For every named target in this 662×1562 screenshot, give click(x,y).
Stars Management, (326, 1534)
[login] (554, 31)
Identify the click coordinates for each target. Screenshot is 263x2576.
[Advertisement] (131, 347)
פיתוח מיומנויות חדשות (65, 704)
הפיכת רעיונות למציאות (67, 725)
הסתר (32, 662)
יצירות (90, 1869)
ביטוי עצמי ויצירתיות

[THE EXERCISE]:
Can you reproduce every item above word for word, leaving nothing out and changing nothing?

[FULL RESPONSE]:
For every named target in this 662×1562 screenshot, give click(x,y).
Stars Management, (326, 1534)
[login] (554, 31)
Identify the click coordinates for each target. Screenshot is 263x2576.
[Advertisement] (131, 347)
פיתוח מיומנויות חדשות (65, 704)
הפיכת רעיונות למציאות (67, 725)
הסתר (32, 662)
יצירות (90, 1869)
ביטוי עצמי ויצירתיות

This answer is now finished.